Hotel Diaries / episode: B&B
2005, UK, 6 min.
Director: John Smith 

Made over six years in the hotels of six different countries, Hotel Diaries charts the ‘War on Terror’ era of Bush and Blair through a series of video recordings that relate personal experiences to the ongoing conflicts in Afghanistan, Iraq and Israel/Palestine. In these works, which play upon chance and coincidence, the hotel room is employed as a ‘found’ film set, where the architecture, furnishing and decoration become the means by which the filmmaker’s small adventures are linked to major world events.

Film (2): 

Gallivant
1996, UK, 100 min.
Director: Andrew Kötting

A 6,000-mile journey zig-zagging around the coast of Britain, Gallivant is both an experimental travelogue and an intensely personal story. The director, his grandmother and daughter (who has learning difficulties) set out to travel all the way around the coastline of mainland Britain. They have adventures, meet strange characters and explore fishing villages on their journey. Α documentation of the coast, through the eyes of real people, through meetings with genuine coastal residents, and through the places visited.
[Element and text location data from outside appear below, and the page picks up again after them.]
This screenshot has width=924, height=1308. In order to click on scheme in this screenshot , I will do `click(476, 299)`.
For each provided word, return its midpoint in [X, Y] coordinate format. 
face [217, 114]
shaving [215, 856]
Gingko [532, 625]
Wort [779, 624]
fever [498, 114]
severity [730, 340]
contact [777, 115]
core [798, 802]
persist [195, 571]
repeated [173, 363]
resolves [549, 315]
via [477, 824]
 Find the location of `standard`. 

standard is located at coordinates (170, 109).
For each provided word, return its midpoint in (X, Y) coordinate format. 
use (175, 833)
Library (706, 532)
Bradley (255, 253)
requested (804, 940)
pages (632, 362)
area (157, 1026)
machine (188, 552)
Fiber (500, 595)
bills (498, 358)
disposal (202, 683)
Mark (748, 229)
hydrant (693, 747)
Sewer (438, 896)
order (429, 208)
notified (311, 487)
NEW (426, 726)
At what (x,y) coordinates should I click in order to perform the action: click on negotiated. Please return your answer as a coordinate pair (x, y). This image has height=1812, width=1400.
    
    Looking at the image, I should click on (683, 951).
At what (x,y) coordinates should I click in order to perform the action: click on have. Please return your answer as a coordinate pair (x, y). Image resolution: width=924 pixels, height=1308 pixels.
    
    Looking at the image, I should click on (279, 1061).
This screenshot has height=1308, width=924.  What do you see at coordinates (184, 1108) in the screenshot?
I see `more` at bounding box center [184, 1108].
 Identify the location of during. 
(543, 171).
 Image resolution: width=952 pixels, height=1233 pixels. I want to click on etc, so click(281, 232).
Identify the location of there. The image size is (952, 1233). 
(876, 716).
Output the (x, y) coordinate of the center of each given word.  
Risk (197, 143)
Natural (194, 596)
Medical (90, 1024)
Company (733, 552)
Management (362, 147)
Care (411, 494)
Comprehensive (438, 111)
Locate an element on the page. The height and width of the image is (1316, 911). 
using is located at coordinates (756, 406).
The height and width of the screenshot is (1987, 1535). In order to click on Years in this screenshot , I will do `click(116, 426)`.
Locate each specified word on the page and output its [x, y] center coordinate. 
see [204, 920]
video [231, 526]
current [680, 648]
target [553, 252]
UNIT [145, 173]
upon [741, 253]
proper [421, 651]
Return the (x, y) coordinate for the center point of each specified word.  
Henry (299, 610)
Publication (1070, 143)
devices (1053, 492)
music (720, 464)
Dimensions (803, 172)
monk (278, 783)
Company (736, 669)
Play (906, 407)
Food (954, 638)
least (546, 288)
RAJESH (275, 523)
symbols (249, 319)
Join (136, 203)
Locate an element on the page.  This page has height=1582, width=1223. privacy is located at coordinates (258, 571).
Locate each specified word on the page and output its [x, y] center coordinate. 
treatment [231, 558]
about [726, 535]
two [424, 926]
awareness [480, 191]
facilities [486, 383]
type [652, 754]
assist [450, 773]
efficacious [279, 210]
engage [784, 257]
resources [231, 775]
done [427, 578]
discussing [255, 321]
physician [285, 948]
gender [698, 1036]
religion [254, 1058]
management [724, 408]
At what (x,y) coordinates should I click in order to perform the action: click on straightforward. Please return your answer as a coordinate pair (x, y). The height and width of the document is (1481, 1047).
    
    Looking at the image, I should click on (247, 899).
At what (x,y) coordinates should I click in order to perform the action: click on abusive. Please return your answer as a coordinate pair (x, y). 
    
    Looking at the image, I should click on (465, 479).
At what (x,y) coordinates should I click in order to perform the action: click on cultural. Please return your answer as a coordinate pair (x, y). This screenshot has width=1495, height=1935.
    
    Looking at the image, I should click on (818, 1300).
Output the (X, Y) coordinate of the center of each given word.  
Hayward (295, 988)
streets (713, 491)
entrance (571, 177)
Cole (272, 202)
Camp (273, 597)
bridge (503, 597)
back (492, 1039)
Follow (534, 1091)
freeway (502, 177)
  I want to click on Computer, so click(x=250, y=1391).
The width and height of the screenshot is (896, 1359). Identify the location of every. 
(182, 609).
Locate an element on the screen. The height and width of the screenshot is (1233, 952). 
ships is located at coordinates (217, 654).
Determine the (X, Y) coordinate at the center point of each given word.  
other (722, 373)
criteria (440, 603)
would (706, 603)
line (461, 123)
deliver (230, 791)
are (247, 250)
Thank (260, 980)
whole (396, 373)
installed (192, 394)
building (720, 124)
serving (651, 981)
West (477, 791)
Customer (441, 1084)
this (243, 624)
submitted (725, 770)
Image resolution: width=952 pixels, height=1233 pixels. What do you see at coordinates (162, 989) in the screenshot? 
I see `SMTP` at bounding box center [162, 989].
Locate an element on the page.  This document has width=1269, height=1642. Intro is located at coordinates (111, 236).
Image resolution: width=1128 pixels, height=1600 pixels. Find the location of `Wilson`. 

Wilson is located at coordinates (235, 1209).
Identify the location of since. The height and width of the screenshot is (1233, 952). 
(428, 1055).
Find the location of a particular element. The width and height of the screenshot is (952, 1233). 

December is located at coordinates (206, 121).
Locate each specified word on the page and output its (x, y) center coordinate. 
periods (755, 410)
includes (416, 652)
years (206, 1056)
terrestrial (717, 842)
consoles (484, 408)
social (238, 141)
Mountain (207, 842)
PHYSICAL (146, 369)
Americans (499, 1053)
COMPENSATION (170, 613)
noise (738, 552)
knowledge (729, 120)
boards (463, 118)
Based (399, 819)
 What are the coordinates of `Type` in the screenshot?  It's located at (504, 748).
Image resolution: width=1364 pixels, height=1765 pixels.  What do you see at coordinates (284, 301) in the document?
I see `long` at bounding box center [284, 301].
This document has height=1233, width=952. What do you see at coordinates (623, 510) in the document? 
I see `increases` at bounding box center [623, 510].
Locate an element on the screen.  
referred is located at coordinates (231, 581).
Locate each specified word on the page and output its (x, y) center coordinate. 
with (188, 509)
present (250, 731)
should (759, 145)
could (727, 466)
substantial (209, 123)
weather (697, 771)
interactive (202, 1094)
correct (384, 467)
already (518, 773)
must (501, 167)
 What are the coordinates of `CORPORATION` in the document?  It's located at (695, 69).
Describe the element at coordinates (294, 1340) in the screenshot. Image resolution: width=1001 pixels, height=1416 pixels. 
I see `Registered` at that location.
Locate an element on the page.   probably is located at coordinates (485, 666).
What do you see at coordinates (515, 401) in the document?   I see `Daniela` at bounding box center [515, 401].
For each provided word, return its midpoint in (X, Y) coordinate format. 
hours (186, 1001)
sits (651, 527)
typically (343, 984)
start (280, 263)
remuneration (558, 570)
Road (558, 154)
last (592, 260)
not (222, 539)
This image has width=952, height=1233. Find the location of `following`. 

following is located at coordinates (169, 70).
The film is a snapshot of Britain today (complete with its past, which is part of today), and like a snapshot it may contain apparently irrelevant or unstructured elements; the background figure who wanders into the frame of a family group on the beach, may not be deliberately included, but their puzzled stare into the lens may transform and enhance the overall result. The viewer will have to confront their own assumptions about the way things are, rather than simply take on board the point of view of the film.

 

Monitor #4
Looking at tourism through the things it makes and leaves behind, the often hidden worlds behind the postcard. 

Film (1):

Mountain Trip
1999, Austria, 4 min.
Director: Siegfried A. Fruhauf

Mountain Trip is a cinematic myriorama constructed of hundreds of Austrian postcards, which reflect a country’s hackneyed trappings as no other medium can. The parameters of this experiment have been clearly defined: Two rows of postcards with mountain motifs (the cards in the upper row have been turned on their heads) are juxtaposed in such a way that mountains point to other mountains, the denouement of a massif butts up against a meadow, etc., resembling Chinese “cadavre exquis” cards which can be arranged to show an endless landscape. 

Film (2):

Fake Fruit Factory
1986, USA, 22 min.
Director: Chick Strand

While its title may suggest an industrial film tracing an assembly line process to market, this documentary is less interested in products than in the people who make them—the young Mexican women who create decorative papier-mâché fruit and vegetables for a small handicraft facility. The story is told almost entirely through close-ups. The women do things—knead plaster, tear paper, apply paint, hang ornaments to dry, prepare food, care for children, count bills. As they work, they gossip and complain about men. The camera follows their faces and hands and the things that they produce. The gringo boss and his cousin, seen largely through glimpses of their faces, look on.

Film (3): 

The Grand Bizarre
2019, USA, 60 min.
Director: Jodie Mack 

A postcard from an imploded society. Bringing mundane objects to life to interpret place through materials, The Grand Bizarre transcribes an experience of pattern, labor, and alien[-]nation[s]. A pattern parade in pop music pairs figure and landscape to trip through the topologies of codification. Following components, systems, and samples in a collage of textiles, tourism, language, and music, the film investigates recurring motifs and how their metamorphoses function within a global economy.